[start of MATERIAL SHOWN]

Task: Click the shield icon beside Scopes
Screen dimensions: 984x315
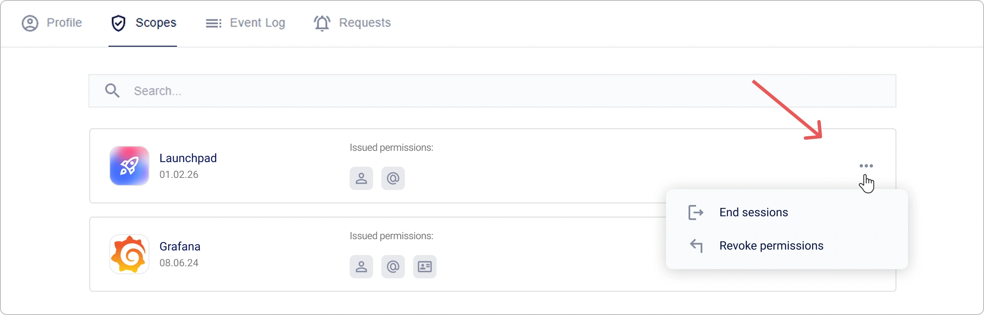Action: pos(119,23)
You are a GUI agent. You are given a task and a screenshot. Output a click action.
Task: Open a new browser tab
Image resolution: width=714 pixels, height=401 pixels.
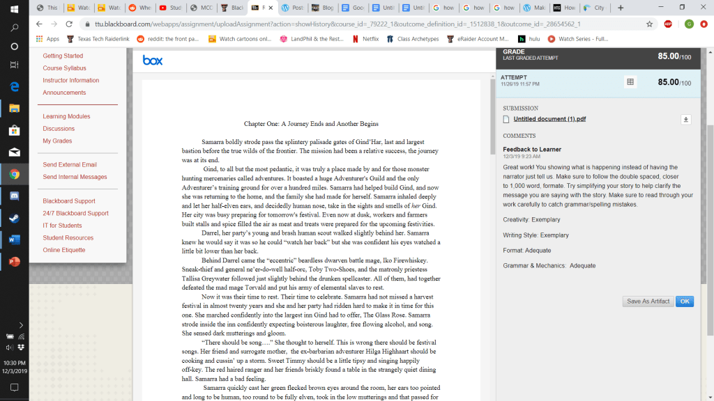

[end of MATERIAL SHOWN]
[start of MATERIAL SHOWN]

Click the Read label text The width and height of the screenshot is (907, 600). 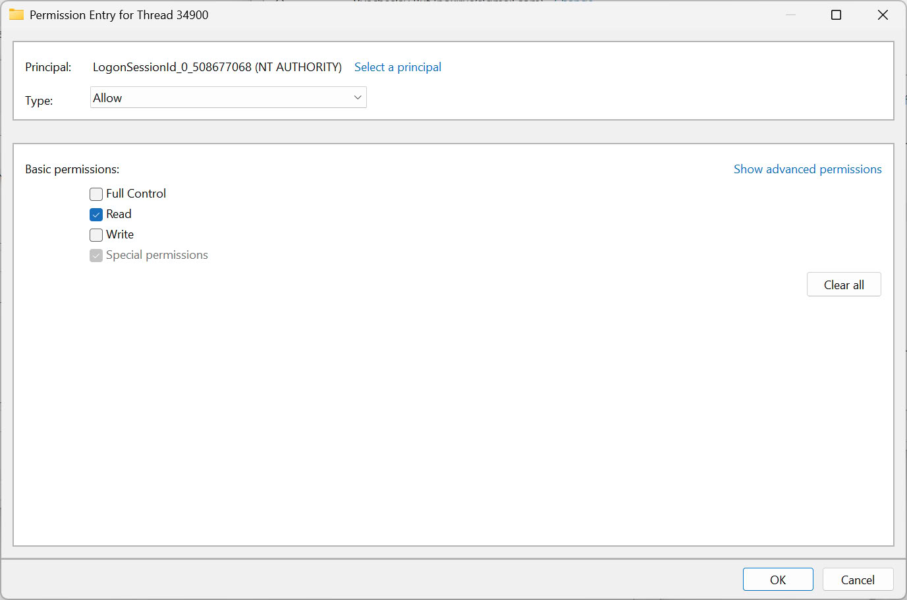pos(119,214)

[end of MATERIAL SHOWN]
[start of MATERIAL SHOWN]

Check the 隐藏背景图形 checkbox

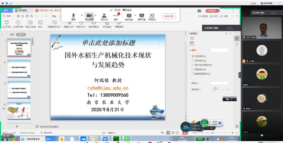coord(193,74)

[end of MATERIAL SHOWN]

TO DO:
Turn the listing lines running from the line with "You are a GUI" up to and including the line with "Image resolution: width=714" into a numbered list, leaving out any blank lines.

TASK SOLUTION:
1. You are a GUI agent. You are given a task and a screenshot. Output a click action.
2. Task: Open a new browser tab
3. Image resolution: width=714 pixels, height=401 pixels.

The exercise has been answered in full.